A contrarian’s book review

You’ve heard about The Phoenix Project, right? This great new book by Gene Kim, Kevin Behr, and George Spafford has received a lot of praise- and deservedly so.  The book is described as “A novel about IT, DevOps, and helping your business win”.


That’s right, a novel.  I was a bit skeptical at first, but it works; it provides practical context for the issues raised.  Some of the problems seem a bit contrived, especially in some of the combinations presented- until you think back on the stunningly dysfunctional places you’ve seen, then it becomes all too believable.

The book explores many common IT issues and extrapolates the consequences across the enterprise- and it also explores the many factors which limit IT’s success, both internal to IT and from the rest of the organization.
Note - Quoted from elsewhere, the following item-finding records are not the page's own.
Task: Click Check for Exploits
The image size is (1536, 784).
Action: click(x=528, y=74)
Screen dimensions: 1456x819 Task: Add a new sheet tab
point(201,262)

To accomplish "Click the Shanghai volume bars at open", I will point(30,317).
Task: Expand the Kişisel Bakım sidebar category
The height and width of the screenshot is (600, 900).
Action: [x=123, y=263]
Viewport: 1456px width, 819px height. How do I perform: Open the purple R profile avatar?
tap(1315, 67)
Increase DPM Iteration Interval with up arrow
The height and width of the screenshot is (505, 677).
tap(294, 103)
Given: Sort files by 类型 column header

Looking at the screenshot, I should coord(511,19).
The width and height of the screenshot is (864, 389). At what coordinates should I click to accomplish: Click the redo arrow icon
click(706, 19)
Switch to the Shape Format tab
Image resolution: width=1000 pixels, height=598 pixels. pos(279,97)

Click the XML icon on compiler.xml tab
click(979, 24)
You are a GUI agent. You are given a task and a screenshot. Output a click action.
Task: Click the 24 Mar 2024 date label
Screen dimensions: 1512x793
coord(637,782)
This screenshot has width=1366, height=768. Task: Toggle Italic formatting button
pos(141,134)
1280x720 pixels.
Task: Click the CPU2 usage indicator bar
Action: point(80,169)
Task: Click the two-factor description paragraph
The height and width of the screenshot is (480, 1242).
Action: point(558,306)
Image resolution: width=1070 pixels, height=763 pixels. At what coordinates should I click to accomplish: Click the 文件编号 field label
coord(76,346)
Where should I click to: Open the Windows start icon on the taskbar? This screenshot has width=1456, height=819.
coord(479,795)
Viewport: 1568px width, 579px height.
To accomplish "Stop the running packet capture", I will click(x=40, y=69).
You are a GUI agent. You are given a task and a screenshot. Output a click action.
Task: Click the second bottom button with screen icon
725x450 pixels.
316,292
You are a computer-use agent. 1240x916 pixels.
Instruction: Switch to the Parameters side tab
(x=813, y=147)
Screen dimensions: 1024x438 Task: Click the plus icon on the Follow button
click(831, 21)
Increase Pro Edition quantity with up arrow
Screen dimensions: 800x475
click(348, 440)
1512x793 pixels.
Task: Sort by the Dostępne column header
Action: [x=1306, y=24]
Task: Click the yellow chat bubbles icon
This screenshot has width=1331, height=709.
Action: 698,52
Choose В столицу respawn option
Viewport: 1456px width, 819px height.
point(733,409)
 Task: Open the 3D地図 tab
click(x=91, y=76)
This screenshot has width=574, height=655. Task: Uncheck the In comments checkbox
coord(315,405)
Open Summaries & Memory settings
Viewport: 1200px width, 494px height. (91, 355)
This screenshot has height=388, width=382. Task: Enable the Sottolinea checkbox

I will admit that the ending left me a little disappointed, heroes need to die in the end, or at least ride off into the sunset leaving others behind crying- but this is a business and technology novel, not a western, so I guess I’ll have to forgive them for allowing our hero to both make substantial progress, and survive.  But if there’s a sequel, well, there just had better be fewer survivors.

There is one character who is at risk of not surviving, he suffers from serious burnout- and I want to thank the authors for integrating this very real fact of life into the book (yeah, I know- I owe you an update on that project).  It is a reminder that people are a critical part of technology.

So you already know all about modern business, DevOps, and making technology work for the organization instead of the other way around?  You’ll still get something out of the book, but you may find the book most valuable as a gift to those who you struggle to make understand these issues; this book makes our rants understandable and approachable.  I will admit that I entertained the idea of asking for an “ultra-hard cover” version so that I could use it for percussive persuasion on some folks I’ve dealt with, but Gene didn’t seem to think that was appropriate.  He also seemed to think that “delivering” the book laminated to a clue-by-four was inappropriate- but Gene is a much nicer person than I (and he probably has lawyers and stuff to advise against such things).

The Phoenix Project is available in hardcover (but not ultra-hardcover) and Kindle versions.

If you want to hear from Gene Kim himself about this and whatever else is on his mind, he will be joining us on this week’s Pauldotcom podcast.